■ **TASK DETAILS**
Scan each line of the records for the word "History" and extract the ones that have it.

+===+

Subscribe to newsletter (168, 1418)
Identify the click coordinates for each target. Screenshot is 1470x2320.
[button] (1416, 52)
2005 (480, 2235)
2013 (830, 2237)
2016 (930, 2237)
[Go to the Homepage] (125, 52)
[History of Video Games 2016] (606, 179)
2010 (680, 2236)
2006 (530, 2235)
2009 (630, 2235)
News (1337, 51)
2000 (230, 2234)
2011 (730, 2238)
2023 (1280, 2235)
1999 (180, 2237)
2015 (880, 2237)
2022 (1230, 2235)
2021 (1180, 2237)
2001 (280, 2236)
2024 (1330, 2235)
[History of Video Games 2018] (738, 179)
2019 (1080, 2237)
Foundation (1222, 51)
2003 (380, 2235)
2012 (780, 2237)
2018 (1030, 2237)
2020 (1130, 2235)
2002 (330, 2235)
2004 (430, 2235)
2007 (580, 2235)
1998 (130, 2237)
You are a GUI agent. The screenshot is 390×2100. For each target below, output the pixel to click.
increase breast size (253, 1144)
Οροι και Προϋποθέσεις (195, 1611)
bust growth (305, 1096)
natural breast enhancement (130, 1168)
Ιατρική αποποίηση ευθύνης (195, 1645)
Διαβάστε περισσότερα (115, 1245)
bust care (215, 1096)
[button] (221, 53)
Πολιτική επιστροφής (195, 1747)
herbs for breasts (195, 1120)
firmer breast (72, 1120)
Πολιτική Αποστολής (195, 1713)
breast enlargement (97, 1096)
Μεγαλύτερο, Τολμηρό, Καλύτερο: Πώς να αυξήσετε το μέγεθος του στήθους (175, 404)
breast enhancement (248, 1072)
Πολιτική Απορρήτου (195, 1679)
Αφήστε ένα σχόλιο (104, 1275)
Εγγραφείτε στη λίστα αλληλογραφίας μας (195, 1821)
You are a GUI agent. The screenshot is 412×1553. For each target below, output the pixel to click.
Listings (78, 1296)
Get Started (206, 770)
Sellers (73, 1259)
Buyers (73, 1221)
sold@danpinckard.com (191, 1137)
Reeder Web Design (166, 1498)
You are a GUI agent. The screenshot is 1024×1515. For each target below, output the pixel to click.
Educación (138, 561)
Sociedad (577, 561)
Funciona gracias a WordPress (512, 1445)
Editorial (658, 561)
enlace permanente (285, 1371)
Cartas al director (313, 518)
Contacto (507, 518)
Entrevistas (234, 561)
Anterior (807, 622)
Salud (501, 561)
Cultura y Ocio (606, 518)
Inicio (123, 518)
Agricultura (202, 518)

+===+

■ **EXERCISE SOLUTION**
[History of Video Games 2016] (606, 179)
[History of Video Games 2018] (738, 179)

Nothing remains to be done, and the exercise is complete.